In my app I need to watch a directory for new files. The amount of traffic is very large and there are going to be a minimum of hundreds of new files per second appearing. Currently I'm using a busy loop with this kind of idea:
while True:
time.sleep(0.2)
if len(os.listdir('.')) > 0:
# do stuff
After running profiling I'm seeing a lot of time spent in the sleep, and I'm wondering if I should change this to use polling instead.
I'm trying to use one of the available classes in select
to poll my directory, but I'm not sure if it actually works, or if I'm just doing it wrong.

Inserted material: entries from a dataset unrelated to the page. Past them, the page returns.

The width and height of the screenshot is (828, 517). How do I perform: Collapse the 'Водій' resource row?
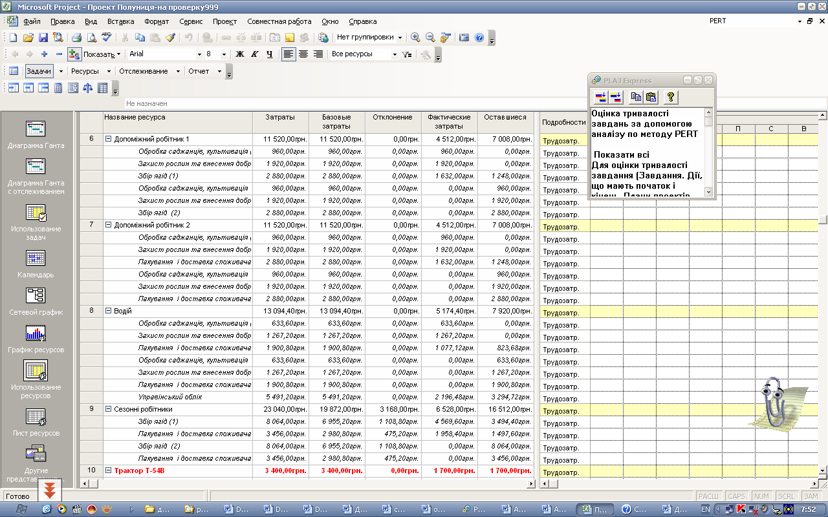point(109,311)
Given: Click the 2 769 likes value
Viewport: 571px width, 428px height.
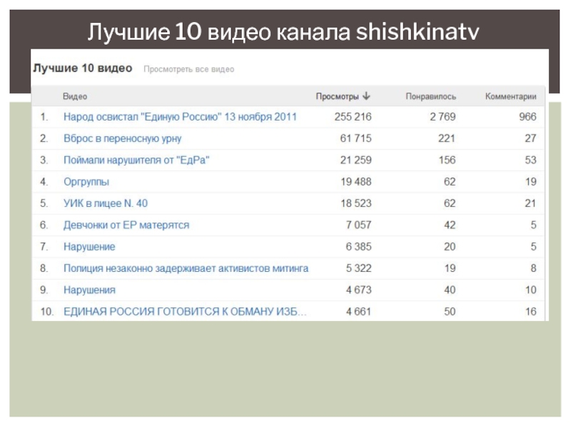Looking at the screenshot, I should click(443, 116).
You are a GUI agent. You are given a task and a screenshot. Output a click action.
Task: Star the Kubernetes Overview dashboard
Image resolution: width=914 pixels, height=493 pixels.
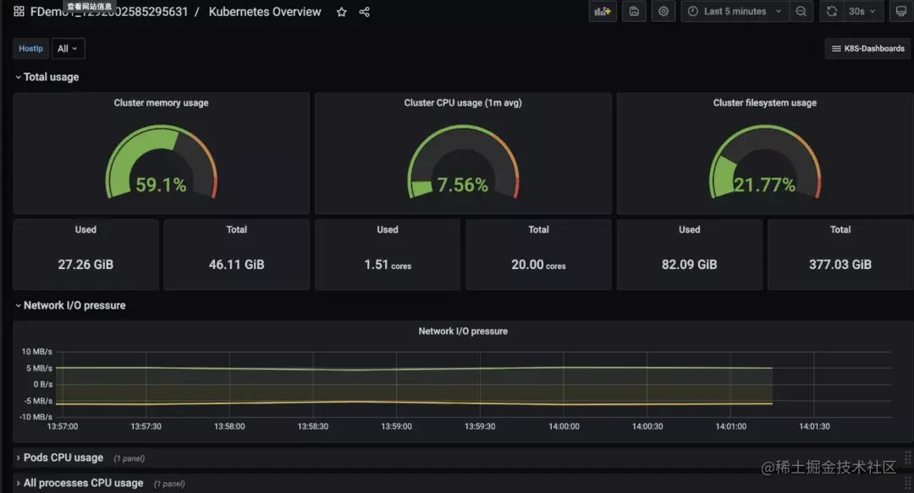[342, 12]
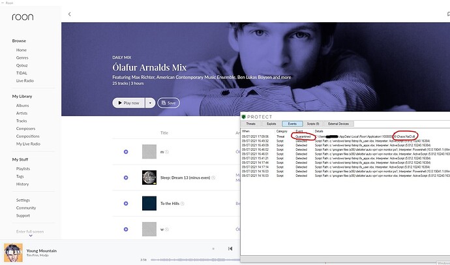Go to Settings in the sidebar
The width and height of the screenshot is (450, 265).
23,200
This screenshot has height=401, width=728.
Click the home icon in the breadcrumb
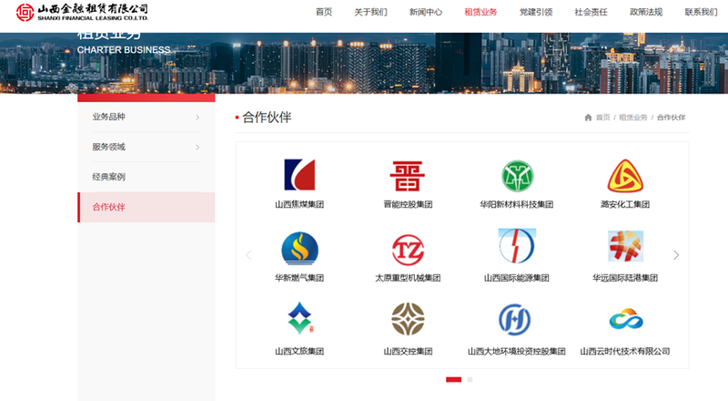[x=588, y=118]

I get an fd for my directory with:
fd = os.open('.', os.O_DIRECT)
I've then tried several methods to see when the directory changes. As an example, one of the things I tried was:
poll = select.poll()
poll.register(fd, select.POLLIN)
poll.poll() # returns (fd, 1) meaning 'ready to read'
os.read(fd, 4096) # prints largely gibberish but i can see that i'm pulling the files/folders contained in the directory at least
poll.poll() # returns (fd, 1) again
os.read(fd, 4096) # empty string - no more data
Why is poll() acting like there is more information to read? I assumed that it would only do that if something had changed in the directory.
Is what I'm trying to do here even possible?
If not, is there any other better alternative to while True: look for changes
?